Additionally, registration with your website and/or the information your website collects to process a transaction or interact with some feature will result in collecting personal information. Collecting passive use information about how website visitors use and interact with a website should also be disclosed, especially if this information is then bundled with personally identifying information.
- When your website collects information. Your website may collect information upon registration with your website, or when any of your visitors order a product. But, how else will it collect information? Other collection of data may occur through collection of website traffic and aggregate usage data. For instance, the date and time a user visits your site, the (IP) address from which your website was accessed, the webpages visited, duration on each page, the type of browser and operating system used to access your site, etc. Information may also be collected through correspondences such as through emails, faxes or phone calls with your business. Collection of information also occurs through credit card processing or other third party applications accessed through your website;
- The information your website actually collects. What personal information will your website collect? You should use OPPA as your guide in defining and determining this information;
- How your business will use the personal information. You need to disclose exactly how your business intends to use any data or information it collects. Don’t leave anything out. If you don’t distribute any information, but will store it in some customer contact database, disclose this. Similarly, facilitation of product purchases or collection for future promotions should be disclosed in your policy;
- The information that is disclosed or provided to third parties. You must determine all the possible ways you will disclose your visitors personal information you collect. These will include information provided during the shipping process, to credit card merchants and banks, your host or ISP through operation of the website, etc. You should disclose all of this even if you don’t intend on distributing information to third parties;
FTC Rulings Establish Guidelines
-Disclose Exactly How Your Website Treats Personal Information. I touched upon this earlier. You must disclose all the ways you intend or will disclose personal information you collect. This is really a key lesson to be taken away from the FTC’s existing enforcement actions. If your object is only to provide information to one party, but you disclose it to third party marketers also, you must absolutely disclose this. If you collect information by accessing the personal information of third party sites through some service arrangement or software application you provide, this is also deceptive;
-Have Security Measures in Place. In a nutshell, you need to protect your customers and visitors personal information. The FTC has also stated that misleading express or implied statements about website security is prohibited. According to the FTC in one of their administrative decisions, your website must implement and document procedures that are reasonable and appropriate to: (1) prevent possible unauthorized access to your system (2) detect possible unauthorized access to the system; (3) monitor the system for potential vulnerabilities; and (4) record and retain system information sufficient to perform security audits and investigations.
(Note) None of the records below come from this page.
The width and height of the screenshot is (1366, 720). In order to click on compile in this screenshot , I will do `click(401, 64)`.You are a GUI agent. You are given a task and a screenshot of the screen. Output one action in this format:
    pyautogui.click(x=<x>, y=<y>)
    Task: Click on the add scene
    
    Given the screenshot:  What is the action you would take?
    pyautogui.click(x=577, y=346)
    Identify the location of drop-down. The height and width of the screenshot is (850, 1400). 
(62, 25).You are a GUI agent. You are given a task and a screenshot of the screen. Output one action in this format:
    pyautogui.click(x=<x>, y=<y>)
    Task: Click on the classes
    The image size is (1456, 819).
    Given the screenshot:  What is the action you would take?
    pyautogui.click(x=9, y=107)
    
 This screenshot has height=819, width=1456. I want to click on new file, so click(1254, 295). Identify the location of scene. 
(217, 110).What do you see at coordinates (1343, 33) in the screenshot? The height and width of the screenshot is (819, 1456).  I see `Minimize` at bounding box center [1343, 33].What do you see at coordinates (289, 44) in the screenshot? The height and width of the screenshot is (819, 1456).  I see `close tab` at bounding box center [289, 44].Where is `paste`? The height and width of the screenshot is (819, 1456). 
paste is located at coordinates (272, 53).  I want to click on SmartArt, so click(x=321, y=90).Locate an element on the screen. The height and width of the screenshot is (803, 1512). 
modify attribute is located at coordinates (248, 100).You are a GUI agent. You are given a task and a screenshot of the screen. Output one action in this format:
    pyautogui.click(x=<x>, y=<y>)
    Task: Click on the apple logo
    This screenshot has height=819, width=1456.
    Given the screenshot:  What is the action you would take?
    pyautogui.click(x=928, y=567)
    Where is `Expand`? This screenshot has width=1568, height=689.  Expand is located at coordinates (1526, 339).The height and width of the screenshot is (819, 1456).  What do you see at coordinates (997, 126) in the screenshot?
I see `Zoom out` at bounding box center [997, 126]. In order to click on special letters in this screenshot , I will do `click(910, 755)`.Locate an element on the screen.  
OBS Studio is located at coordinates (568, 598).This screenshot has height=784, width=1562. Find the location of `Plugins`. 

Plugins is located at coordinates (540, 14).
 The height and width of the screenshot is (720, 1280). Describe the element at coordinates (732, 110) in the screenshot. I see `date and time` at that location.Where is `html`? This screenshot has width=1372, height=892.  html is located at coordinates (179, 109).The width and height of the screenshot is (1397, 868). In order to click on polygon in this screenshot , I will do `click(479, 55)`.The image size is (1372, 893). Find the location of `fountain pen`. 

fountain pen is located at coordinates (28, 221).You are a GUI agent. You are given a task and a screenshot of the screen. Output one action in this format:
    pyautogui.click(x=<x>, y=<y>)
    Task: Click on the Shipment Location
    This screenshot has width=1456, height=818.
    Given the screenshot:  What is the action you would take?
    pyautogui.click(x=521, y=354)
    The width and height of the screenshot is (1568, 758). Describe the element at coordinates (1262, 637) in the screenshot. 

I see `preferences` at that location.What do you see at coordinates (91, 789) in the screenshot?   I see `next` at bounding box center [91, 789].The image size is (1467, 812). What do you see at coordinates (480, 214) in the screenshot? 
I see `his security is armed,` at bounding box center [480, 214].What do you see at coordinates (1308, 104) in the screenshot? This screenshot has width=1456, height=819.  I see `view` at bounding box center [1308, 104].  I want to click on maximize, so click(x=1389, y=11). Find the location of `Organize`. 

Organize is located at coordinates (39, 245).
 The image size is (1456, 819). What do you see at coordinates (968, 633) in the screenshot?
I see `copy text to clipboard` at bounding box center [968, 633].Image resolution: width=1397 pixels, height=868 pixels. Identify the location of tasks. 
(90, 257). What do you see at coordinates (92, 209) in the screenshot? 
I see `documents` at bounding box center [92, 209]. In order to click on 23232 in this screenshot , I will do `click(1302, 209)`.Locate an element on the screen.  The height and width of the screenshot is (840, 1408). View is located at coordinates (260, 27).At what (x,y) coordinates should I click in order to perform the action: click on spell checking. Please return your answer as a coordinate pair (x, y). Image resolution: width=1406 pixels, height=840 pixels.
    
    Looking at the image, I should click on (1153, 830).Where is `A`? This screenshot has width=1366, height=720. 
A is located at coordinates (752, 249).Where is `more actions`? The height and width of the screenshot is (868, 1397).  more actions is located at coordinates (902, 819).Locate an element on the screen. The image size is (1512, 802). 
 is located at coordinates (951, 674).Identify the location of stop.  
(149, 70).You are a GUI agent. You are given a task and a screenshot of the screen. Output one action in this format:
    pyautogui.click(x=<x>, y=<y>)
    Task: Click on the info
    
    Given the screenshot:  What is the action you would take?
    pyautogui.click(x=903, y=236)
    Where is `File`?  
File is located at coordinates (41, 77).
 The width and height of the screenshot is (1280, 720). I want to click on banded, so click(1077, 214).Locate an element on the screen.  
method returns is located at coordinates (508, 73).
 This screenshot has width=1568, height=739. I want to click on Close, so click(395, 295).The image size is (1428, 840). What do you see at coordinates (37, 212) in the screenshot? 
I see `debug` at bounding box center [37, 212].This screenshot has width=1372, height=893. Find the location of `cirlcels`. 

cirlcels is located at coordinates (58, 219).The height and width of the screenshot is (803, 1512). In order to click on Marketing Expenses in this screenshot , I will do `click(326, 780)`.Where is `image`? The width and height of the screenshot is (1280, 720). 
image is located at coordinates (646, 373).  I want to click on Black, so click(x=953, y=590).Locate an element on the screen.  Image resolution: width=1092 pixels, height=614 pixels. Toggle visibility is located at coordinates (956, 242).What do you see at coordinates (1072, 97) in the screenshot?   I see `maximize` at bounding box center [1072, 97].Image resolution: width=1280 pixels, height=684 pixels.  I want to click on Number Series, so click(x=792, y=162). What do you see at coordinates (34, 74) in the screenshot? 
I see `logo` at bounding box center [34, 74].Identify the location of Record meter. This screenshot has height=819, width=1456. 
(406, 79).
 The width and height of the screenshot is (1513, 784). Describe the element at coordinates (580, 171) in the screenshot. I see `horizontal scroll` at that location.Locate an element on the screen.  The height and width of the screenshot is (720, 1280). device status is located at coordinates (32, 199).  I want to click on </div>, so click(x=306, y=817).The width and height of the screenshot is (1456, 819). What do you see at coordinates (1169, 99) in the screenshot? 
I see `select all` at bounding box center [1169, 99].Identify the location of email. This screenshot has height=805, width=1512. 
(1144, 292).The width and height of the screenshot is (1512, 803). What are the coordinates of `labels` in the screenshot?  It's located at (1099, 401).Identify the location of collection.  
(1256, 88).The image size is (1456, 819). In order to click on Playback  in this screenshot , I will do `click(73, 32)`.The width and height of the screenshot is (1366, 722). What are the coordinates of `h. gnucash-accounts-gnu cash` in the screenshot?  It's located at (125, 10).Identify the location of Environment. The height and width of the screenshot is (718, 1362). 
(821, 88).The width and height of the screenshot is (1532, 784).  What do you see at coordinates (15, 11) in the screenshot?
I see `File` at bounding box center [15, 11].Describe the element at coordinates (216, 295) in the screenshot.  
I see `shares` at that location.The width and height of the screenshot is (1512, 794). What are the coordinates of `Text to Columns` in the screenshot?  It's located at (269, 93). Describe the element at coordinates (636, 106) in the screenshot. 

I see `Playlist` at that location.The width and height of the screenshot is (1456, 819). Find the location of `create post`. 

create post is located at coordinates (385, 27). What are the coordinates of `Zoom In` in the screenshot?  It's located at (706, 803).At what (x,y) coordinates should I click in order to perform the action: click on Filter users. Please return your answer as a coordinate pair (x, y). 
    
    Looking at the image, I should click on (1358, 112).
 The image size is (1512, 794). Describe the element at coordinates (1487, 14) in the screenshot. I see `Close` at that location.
In subsequent cases, the FTC added to its definition of what constitutes “reasonable and appropriate security” measures. The FTC added requirements that (i) companies should not store sensitive information for unnecessarily long periods of time or in a vulnerable (i.e., non-encrypted) format, (ii) must use strong passwords to prevent a hacker from gaining control over computers and access to personal information stored on a network, (iii) must use readily available security measures to limit access between computers on its network and with the internet; and (iv) must employ sufficient measures to detect unauthorized access to personal information or to conduct security investigations.”